TASK:
Only the lines containing "scrollbar" should appear in the answer, copied from the listing below.

┄┄┄┄┄┄┄┄┄┄

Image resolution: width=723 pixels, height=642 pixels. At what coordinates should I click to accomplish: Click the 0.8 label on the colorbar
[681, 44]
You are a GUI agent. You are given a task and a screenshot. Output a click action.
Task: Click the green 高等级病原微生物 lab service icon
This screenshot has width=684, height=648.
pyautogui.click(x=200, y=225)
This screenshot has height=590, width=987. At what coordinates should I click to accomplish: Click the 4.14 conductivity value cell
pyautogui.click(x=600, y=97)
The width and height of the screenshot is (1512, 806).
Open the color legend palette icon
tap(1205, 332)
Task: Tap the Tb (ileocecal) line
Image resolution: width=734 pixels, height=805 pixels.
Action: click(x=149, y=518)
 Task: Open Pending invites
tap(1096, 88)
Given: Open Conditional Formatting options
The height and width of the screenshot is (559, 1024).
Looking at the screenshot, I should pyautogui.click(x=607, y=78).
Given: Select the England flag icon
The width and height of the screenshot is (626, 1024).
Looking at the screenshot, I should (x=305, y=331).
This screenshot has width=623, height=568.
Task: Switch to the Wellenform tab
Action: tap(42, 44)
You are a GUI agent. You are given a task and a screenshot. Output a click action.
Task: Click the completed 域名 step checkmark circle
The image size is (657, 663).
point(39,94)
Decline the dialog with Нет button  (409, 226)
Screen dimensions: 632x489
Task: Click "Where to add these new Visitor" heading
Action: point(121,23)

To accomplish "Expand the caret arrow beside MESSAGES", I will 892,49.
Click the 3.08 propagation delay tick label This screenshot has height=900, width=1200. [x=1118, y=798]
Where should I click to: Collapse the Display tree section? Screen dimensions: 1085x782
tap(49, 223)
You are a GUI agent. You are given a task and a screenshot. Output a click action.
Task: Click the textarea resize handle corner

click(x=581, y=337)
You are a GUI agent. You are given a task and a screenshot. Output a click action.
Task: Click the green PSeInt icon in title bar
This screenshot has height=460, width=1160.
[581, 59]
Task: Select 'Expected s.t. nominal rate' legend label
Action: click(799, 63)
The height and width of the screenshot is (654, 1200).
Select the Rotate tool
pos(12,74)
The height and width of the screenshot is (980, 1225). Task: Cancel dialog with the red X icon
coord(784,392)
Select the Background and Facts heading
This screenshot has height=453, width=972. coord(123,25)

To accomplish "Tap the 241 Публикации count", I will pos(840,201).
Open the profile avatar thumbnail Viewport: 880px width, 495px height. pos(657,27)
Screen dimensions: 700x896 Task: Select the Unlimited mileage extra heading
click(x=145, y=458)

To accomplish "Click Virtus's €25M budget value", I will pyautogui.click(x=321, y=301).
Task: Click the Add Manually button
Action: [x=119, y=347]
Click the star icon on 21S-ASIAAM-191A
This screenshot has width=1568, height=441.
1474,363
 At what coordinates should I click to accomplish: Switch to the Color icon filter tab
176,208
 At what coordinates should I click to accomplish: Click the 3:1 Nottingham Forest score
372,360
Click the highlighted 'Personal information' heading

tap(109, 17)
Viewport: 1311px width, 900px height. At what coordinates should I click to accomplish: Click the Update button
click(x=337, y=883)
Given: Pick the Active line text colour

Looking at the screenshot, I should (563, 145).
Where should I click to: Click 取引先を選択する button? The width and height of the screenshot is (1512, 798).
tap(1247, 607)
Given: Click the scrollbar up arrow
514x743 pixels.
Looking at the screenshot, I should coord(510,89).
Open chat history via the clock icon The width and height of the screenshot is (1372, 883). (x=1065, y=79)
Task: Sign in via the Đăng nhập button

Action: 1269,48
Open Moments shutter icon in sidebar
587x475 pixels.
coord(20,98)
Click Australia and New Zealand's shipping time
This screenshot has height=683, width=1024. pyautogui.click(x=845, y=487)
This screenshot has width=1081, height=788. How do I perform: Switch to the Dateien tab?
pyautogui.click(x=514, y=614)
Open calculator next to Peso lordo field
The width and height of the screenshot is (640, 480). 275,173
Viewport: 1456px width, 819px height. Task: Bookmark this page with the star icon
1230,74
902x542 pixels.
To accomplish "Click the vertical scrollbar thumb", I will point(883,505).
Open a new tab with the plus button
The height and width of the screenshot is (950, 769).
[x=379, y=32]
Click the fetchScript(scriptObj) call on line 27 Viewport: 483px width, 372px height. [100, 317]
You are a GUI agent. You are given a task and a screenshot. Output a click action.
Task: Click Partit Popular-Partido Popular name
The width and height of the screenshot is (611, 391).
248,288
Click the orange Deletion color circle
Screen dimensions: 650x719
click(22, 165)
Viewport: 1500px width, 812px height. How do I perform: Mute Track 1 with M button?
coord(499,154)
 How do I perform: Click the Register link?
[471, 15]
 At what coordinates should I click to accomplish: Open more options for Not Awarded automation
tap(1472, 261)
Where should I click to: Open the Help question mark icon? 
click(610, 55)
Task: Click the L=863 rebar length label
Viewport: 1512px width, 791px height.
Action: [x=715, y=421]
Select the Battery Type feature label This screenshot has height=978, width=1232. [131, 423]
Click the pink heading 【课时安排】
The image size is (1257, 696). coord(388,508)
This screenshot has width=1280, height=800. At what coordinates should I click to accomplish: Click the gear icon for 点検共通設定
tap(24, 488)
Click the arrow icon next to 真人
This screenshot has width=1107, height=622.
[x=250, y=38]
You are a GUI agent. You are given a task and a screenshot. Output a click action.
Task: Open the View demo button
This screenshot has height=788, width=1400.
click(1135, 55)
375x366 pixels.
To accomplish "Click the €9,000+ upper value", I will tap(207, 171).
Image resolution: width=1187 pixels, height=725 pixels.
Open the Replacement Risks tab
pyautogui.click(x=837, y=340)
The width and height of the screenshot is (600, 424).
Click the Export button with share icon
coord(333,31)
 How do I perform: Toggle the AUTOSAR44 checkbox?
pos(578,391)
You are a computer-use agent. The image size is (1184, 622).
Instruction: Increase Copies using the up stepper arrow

┄┄┄┄┄┄┄┄┄┄

RESULT:
Given: Click the scrollbar up arrow
To accomplish "Click the vertical scrollbar thumb", I will point(883,505).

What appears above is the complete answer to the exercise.